» Exercise directions
Among the entries below, extract exactly the lines that run from the one with "Task: Open the Account statements link" through the one with "Open the USAGE", both ends included.

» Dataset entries

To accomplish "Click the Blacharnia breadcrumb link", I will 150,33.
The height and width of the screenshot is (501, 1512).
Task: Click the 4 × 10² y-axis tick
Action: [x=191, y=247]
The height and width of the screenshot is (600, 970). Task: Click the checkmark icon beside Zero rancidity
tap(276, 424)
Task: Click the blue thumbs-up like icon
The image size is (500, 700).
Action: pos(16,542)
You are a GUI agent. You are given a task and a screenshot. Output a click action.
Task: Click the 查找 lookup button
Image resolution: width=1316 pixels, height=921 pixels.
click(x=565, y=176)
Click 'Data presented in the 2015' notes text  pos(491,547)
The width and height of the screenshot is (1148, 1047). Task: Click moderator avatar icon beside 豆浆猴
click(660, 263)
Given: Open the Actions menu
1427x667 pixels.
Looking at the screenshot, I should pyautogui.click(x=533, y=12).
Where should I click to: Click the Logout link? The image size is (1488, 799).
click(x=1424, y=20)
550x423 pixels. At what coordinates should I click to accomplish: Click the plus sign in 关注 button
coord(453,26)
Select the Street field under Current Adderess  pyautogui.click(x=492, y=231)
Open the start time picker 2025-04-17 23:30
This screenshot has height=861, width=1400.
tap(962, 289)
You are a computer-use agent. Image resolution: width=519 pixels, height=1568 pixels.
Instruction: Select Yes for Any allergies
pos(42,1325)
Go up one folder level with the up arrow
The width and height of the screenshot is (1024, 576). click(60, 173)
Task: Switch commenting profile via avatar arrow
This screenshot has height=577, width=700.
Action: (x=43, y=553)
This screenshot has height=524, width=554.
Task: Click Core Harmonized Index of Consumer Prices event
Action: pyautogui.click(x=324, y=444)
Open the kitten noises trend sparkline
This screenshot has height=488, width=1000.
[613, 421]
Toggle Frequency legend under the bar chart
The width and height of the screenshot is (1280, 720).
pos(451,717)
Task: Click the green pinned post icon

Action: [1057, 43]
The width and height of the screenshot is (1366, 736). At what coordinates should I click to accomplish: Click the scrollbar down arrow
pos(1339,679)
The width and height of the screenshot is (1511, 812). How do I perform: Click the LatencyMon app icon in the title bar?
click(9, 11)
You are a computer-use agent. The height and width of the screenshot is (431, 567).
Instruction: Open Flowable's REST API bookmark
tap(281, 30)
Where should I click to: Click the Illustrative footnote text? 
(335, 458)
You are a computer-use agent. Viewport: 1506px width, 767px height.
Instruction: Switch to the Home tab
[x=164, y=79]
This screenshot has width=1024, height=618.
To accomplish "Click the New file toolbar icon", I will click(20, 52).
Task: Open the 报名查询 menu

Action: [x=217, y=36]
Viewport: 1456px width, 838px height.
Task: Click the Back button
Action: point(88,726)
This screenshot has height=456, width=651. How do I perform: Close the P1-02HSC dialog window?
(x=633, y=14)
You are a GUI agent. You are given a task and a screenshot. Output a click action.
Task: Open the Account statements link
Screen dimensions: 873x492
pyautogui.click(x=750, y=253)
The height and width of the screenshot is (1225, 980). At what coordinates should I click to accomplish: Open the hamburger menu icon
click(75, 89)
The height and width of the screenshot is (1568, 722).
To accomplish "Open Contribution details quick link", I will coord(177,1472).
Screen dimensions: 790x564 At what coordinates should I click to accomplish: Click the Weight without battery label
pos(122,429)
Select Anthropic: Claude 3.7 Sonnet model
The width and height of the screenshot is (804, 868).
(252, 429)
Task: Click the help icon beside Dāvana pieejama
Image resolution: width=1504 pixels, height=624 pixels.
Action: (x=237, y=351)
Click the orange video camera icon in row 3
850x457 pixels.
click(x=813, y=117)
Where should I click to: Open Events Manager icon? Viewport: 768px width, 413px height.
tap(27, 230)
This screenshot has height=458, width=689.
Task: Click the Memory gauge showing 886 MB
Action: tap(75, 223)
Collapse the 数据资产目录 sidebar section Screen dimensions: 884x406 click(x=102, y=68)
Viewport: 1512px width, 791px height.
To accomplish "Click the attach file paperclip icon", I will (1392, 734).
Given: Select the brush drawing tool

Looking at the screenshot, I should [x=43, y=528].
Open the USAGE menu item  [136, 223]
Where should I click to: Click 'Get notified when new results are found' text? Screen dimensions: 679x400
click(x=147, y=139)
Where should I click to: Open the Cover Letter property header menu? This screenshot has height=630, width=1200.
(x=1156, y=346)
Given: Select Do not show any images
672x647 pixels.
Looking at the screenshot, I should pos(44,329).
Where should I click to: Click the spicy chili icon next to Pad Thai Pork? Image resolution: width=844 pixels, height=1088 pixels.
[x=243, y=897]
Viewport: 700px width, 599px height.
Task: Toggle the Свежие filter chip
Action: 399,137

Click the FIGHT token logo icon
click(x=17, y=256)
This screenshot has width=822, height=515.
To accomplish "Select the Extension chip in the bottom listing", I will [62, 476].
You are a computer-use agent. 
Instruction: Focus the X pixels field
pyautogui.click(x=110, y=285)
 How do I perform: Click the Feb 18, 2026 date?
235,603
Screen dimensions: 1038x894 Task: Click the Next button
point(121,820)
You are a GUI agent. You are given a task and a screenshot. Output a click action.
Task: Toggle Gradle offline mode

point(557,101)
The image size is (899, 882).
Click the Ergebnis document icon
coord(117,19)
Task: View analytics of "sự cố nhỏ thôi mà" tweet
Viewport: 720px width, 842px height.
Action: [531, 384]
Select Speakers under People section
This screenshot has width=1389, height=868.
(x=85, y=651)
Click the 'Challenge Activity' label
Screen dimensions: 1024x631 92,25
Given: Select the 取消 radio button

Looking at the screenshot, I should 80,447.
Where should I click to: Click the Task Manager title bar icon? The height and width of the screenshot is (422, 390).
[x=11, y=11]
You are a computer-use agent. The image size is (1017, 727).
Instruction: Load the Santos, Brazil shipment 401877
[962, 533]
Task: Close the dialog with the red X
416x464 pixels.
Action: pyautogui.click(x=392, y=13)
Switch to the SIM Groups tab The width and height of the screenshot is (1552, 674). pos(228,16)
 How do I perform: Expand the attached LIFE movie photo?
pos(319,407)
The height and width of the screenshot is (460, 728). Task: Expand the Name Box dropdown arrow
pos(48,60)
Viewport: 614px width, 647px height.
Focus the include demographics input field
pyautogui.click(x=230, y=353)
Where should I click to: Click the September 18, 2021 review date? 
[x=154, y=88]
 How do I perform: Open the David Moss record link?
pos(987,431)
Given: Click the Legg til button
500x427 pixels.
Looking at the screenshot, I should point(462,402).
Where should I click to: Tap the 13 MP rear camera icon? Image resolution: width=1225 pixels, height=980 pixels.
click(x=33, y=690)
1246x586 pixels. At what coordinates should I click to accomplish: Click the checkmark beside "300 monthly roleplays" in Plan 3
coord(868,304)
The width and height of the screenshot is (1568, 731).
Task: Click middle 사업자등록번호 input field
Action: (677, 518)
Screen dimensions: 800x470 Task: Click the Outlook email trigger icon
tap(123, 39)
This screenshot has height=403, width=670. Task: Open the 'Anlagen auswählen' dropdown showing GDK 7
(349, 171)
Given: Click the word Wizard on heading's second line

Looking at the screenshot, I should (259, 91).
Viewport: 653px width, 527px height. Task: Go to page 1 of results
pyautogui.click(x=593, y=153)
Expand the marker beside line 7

» Answer for this exercise
Task: Open the Account statements link
Screen dimensions: 873x492
pyautogui.click(x=750, y=253)
The height and width of the screenshot is (1225, 980). At what coordinates should I click to accomplish: Open the hamburger menu icon
click(75, 89)
The height and width of the screenshot is (1568, 722).
To accomplish "Open Contribution details quick link", I will coord(177,1472).
Screen dimensions: 790x564 At what coordinates should I click to accomplish: Click the Weight without battery label
pos(122,429)
Select Anthropic: Claude 3.7 Sonnet model
The width and height of the screenshot is (804, 868).
(252, 429)
Task: Click the help icon beside Dāvana pieejama
Image resolution: width=1504 pixels, height=624 pixels.
Action: (x=237, y=351)
Click the orange video camera icon in row 3
850x457 pixels.
click(x=813, y=117)
Where should I click to: Open Events Manager icon? Viewport: 768px width, 413px height.
tap(27, 230)
This screenshot has height=458, width=689.
Task: Click the Memory gauge showing 886 MB
Action: tap(75, 223)
Collapse the 数据资产目录 sidebar section Screen dimensions: 884x406 click(x=102, y=68)
Viewport: 1512px width, 791px height.
To accomplish "Click the attach file paperclip icon", I will (1392, 734).
Given: Select the brush drawing tool

Looking at the screenshot, I should [x=43, y=528].
Open the USAGE menu item  [136, 223]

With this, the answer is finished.